B. NYLL Wage-Notice Provisions

NYLL section 195(1)(a) requires "[e]very employer" to provide his or her employees, "in writing . . . at the time of hiring," a notice containing the following information:

[T]he rate or rates of pay and basis thereof, whether paid by the hour, shift, day, week, salary, piece, commission, or other; allowances, if any, claimed as part of the minimum wage, including tip, meal, or lodging allowances; the regular pay day designated by the employer in accordance with section one hundred ninety-one of this article; the name of the employer; any "doing business as" names used by the employer; the physical address of the employer's main office or
principal place of business, and a mailing address if different; the telephone number of the employer; plus such other information as the commissioner deems material and necessary.
NYLL § 195(1)(a). The employer must then "obtain from the employee a signed and dated written acknowledgement . . . of receipt of this notice." Id. "For all employees who are not exempt from overtime compensation as established in the commissioner's minimum wage orders or otherwise provided by New York state law or regulation, the notice must state the regular hourly rate and overtime rate of pay." Id.

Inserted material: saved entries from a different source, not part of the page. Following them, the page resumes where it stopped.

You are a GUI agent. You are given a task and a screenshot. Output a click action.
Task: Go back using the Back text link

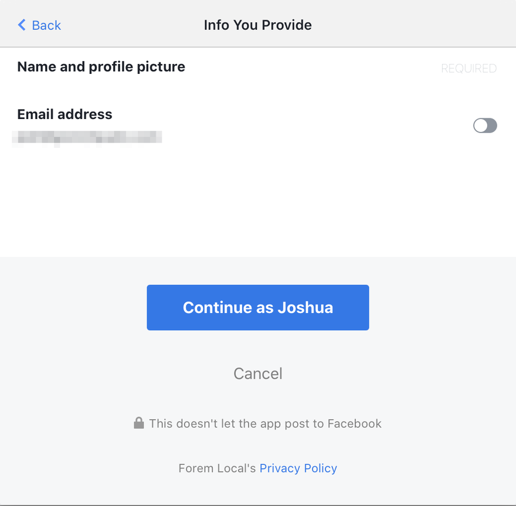[46, 25]
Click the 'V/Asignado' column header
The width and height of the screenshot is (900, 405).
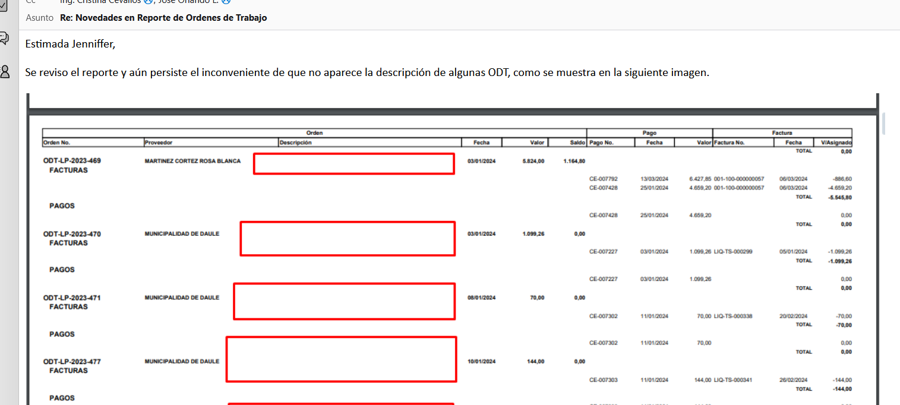pyautogui.click(x=836, y=143)
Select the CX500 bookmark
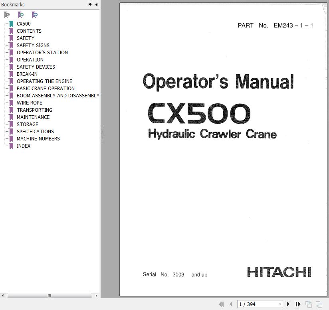Image resolution: width=329 pixels, height=310 pixels. pyautogui.click(x=24, y=24)
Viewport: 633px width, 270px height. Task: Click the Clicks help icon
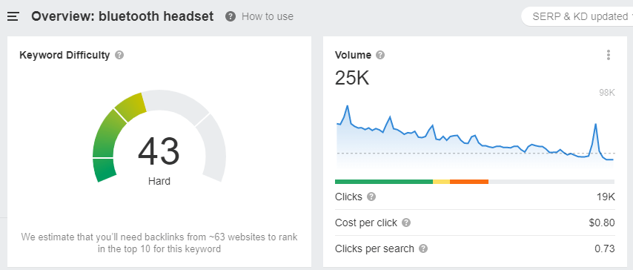coord(371,197)
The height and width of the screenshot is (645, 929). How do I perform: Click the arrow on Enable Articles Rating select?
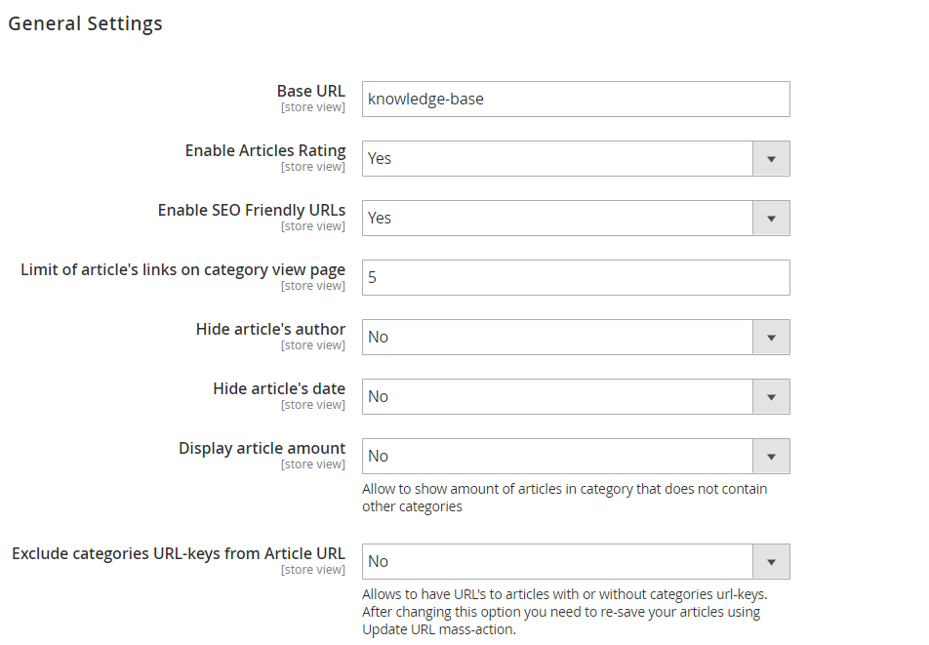771,159
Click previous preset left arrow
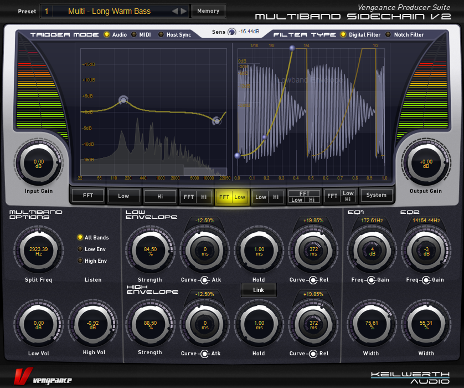This screenshot has width=464, height=388. point(175,11)
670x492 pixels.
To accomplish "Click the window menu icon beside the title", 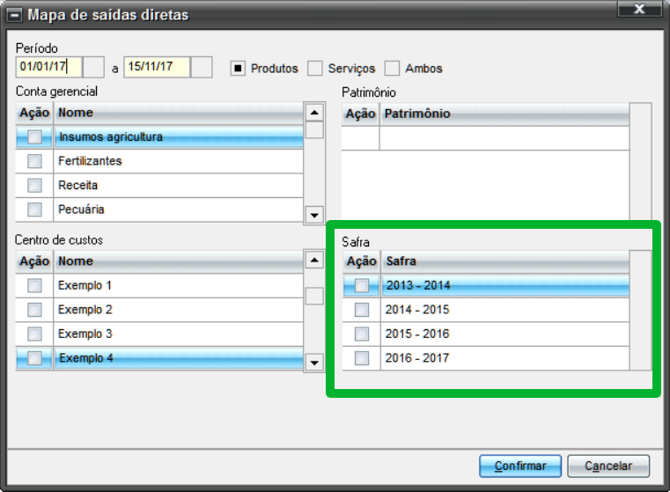I will coord(14,16).
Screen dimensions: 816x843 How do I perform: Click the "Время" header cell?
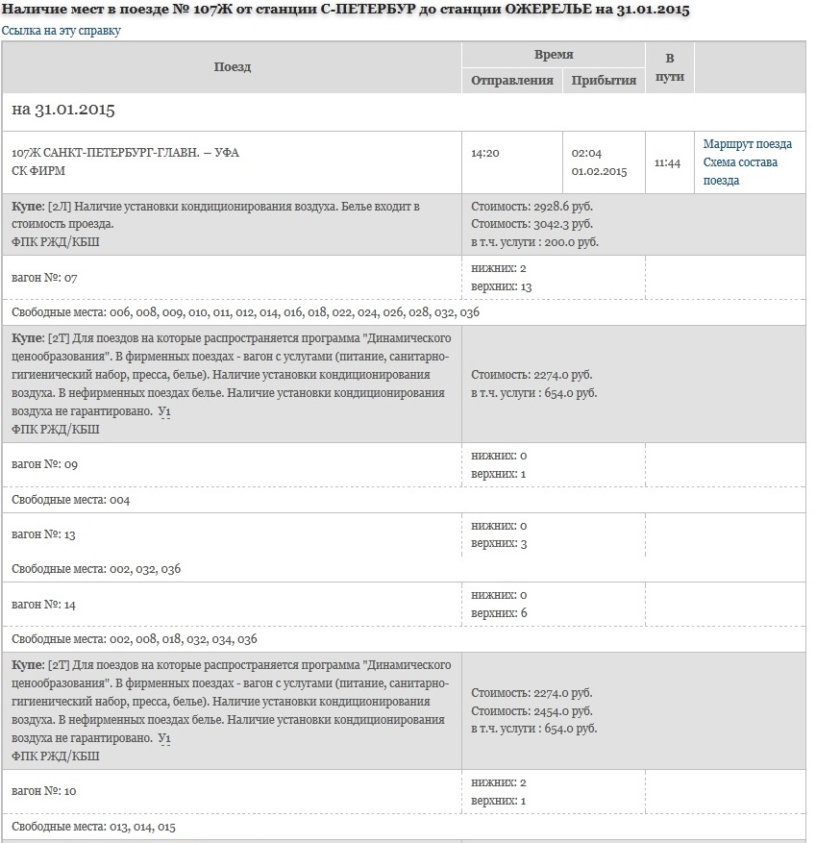(x=554, y=55)
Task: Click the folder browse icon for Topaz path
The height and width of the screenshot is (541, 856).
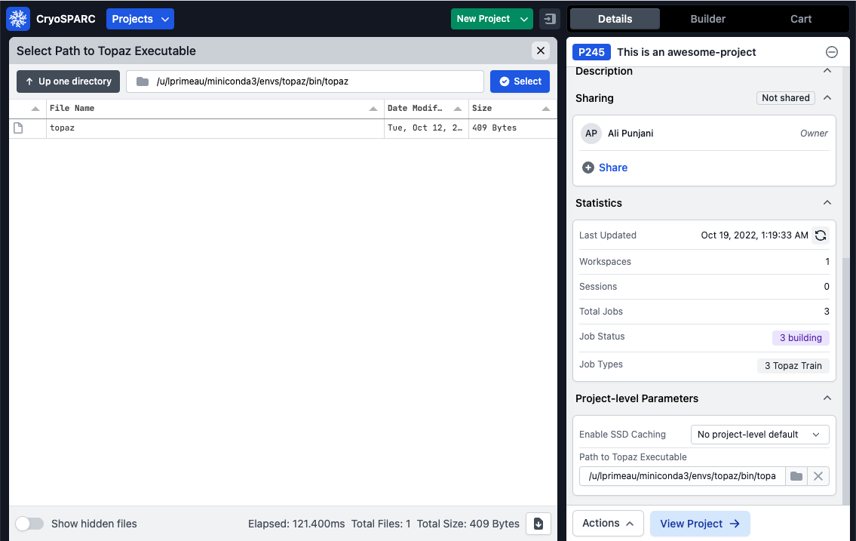Action: pyautogui.click(x=796, y=476)
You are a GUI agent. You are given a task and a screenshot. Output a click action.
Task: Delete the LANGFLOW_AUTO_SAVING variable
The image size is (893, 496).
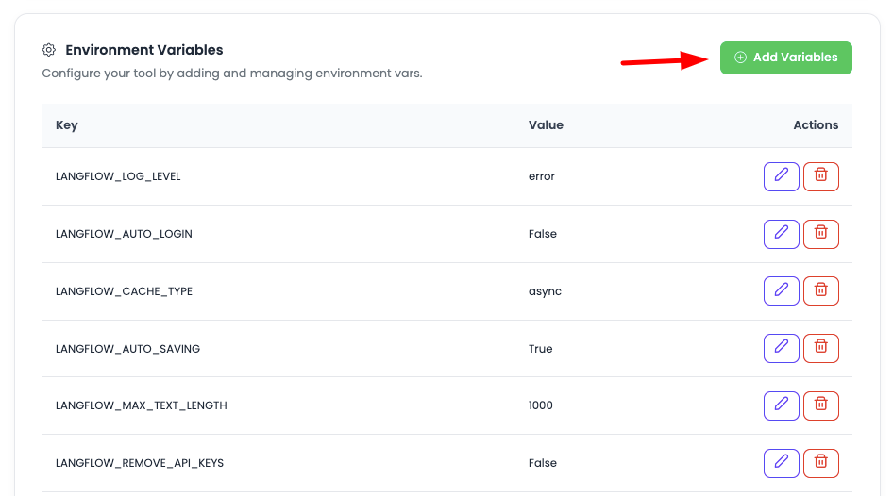point(820,349)
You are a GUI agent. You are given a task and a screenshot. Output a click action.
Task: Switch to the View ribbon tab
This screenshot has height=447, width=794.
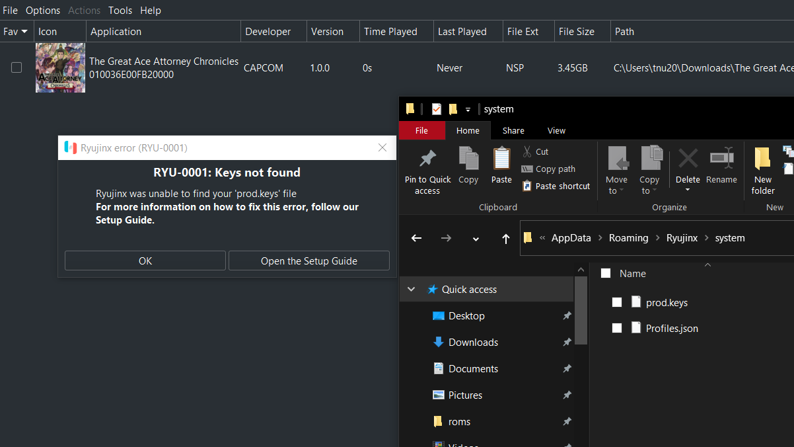556,130
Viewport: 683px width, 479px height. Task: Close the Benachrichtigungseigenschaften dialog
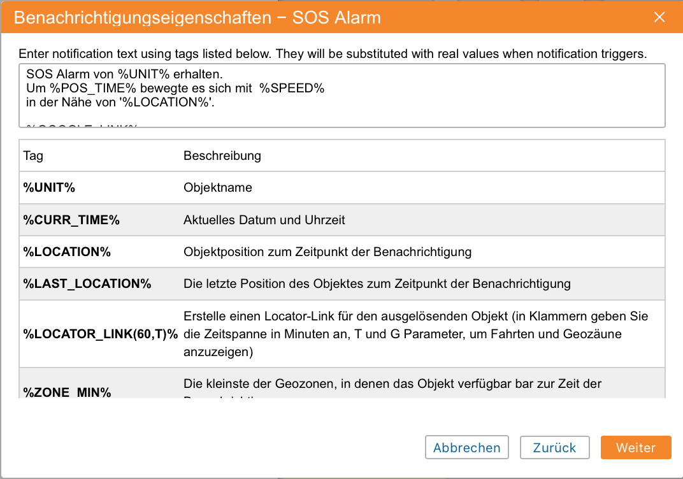click(x=659, y=17)
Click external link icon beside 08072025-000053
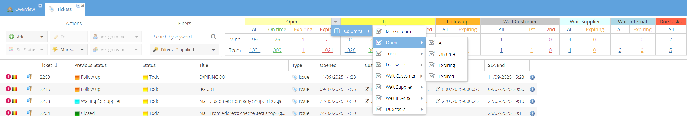This screenshot has height=116, width=687. click(438, 89)
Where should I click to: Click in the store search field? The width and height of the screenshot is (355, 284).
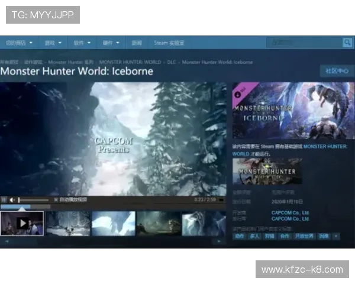[303, 43]
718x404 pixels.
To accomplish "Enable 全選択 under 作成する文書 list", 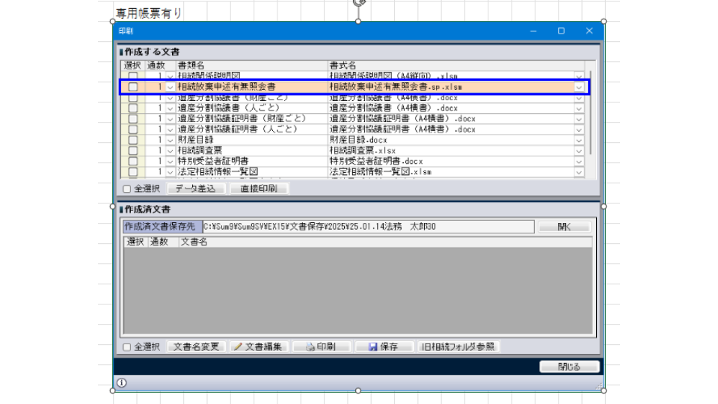I will pos(126,189).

NYLL section 195(3) requires every employer to "furnish each employee with a statement with every payment of wages" listing the following:

[T]he dates of work covered by that payment of wages; name of employee; name of employer; address and phone number of employer; rate or rates of pay and basis thereof, whether paid by the hour, shift, day, week, salary, piece, commission, or other; gross wages; deductions; allowances, if any, claimed as part of the minimum wage; and net wages.
NYLL § 195(3). "For all employees who are not exempt from overtime compensation as established in the commissioner's minimum wage orders or otherwise provided by New York state law or regulation, the statement shall include the regular hourly rate or rates of pay; the overtime rate or rates of pay; the number of regular hours worked, and the number of overtime hours worked." Id.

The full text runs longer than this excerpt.